- **Passage**
╔══
When using the Melzi board, pay particular attention to polarity of the incoming power. The board is marked and black goes to ground (gnd)! Failing to wire the board properly will risk smoking (destroying) your board. In addition, motor wiring is terminal-specific. Use a multimeter to identify what motor leads belong together (pairs will have some low resistance, like 8 Ω whereas nonpairs will be essentially open circuits). Ensure that your wires are paired by using a multimeter and measure the leads on the steppers. Black and green are a pair as can be seen in the images of Figures 5.49 and 5.50.

The rest of the wiring is not terminal-specific, so you do not need to worry about polarity. Once everything is wired up, check motor rotation with the interface described below and if it is wrong, swap conductor pairs.

5.2.11 Power supplies

You can purchase a power supply specifically for your RepRap, but chances are if you are in either an educational institution or an industrial lab, there are a plethora of appropriate power supplies available from old computers that are being discarded. Cannibalize an old computer or buy a power supply that provides a minimum of 15 A at 12 V. After the power supply is completely unconnected, cut off the ends of all the black and yellow (12 V) supplies, group them and solder together (as seen in Figure 5.55). Take the yellow and black bundles and extend with wire by soldering. Then plug these power lines into the Melzi Board. You will not need the other leads, but leave them on to both prevent shorts and leave room for expansion in the future (e.g. adding a cooling fan).
╚══
- **Given request A**
Render the entries that begin at the line containing "Image resolution: width=1549" and stop after the line containing "The width and height of the screenshot is (704, 575)." as a Markdown table with the columns Row and Line. Number each line and leave out blank lines.

- **Records for this task**
╔══
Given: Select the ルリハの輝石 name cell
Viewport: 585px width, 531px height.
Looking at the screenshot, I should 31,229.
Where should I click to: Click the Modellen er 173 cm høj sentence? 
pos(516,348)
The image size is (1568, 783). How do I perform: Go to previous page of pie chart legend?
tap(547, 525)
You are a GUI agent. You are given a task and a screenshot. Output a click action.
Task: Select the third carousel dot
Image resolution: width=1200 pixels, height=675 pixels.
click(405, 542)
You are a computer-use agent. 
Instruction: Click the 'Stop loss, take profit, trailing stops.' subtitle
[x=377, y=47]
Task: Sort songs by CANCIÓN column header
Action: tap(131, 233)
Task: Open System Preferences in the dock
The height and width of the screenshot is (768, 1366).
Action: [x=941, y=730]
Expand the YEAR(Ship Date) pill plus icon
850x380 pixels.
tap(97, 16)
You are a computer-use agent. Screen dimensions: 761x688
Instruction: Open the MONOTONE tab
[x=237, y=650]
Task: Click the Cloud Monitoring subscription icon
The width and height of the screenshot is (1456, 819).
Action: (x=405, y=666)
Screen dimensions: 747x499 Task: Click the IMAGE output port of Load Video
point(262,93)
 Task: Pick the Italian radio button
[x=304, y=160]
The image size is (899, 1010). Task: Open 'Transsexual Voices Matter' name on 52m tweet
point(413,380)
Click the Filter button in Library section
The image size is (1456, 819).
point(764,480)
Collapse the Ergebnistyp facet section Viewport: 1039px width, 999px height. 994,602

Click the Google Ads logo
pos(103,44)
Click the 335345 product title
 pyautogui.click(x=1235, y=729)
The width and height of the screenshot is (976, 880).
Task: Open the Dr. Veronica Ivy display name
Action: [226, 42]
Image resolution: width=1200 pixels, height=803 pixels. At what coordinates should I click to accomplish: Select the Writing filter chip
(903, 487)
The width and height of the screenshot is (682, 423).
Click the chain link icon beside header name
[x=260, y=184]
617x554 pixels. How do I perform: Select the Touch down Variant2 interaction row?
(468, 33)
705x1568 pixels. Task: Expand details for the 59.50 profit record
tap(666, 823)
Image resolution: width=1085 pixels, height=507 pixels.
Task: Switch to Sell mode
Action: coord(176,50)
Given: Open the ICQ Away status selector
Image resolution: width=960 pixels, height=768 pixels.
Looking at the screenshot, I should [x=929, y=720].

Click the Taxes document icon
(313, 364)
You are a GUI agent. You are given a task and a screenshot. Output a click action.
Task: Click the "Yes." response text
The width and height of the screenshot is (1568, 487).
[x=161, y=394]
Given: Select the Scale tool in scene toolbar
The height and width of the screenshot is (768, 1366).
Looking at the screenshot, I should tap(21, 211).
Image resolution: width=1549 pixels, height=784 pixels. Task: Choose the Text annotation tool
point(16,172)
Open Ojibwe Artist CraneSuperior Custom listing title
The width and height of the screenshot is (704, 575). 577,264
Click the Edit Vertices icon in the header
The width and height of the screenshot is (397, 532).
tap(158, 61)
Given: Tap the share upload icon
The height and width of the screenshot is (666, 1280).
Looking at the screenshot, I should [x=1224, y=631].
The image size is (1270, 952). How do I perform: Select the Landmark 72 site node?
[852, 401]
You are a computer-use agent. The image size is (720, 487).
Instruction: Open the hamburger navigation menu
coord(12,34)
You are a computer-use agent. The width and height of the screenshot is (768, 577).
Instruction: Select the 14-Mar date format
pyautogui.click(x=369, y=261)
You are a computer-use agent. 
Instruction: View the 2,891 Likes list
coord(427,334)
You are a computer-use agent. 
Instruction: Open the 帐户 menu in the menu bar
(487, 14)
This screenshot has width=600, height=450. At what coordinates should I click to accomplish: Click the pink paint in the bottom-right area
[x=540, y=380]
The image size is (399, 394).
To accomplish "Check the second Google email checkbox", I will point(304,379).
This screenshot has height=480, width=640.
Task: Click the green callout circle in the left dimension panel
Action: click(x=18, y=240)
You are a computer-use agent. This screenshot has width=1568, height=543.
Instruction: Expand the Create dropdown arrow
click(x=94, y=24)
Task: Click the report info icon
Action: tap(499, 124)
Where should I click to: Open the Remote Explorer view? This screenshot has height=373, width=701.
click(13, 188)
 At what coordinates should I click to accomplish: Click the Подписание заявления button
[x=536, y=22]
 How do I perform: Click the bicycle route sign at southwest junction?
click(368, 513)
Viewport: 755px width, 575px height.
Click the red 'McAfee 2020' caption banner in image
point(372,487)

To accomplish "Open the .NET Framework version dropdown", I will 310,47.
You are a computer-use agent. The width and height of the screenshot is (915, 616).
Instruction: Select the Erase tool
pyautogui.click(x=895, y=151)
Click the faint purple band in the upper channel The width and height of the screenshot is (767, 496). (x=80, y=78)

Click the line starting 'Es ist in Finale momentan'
╚══
- **Given request B**
Reproduce the RepRap wiring passage word for word, beginning at the words "When using the" and stopping after "swap conductor pairs.".

- **Full answer A**
| Row | Line |
|---|---|
| 1 | Image resolution: width=1549 pixels, height=784 pixels. Task: Choose the Text annotation tool |
| 2 | point(16,172) |
| 3 | Open Ojibwe Artist CraneSuperior Custom listing title |
| 4 | The width and height of the screenshot is (704, 575). 577,264 |

- **Full answer B**
When using the Melzi board, pay particular attention to polarity of the incoming power. The board is marked and black goes to ground (gnd)! Failing to wire the board properly will risk smoking (destroying) your board. In addition, motor wiring is terminal-specific. Use a multimeter to identify what motor leads belong together (pairs will have some low resistance, like 8 Ω whereas nonpairs will be essentially open circuits). Ensure that your wires are paired by using a multimeter and measure the leads on the steppers. Black and green are a pair as can be seen in the images of Figures 5.49 and 5.50.

The rest of the wiring is not terminal-specific, so you do not need to worry about polarity. Once everything is wired up, check motor rotation with the interface described below and if it is wrong, swap conductor pairs.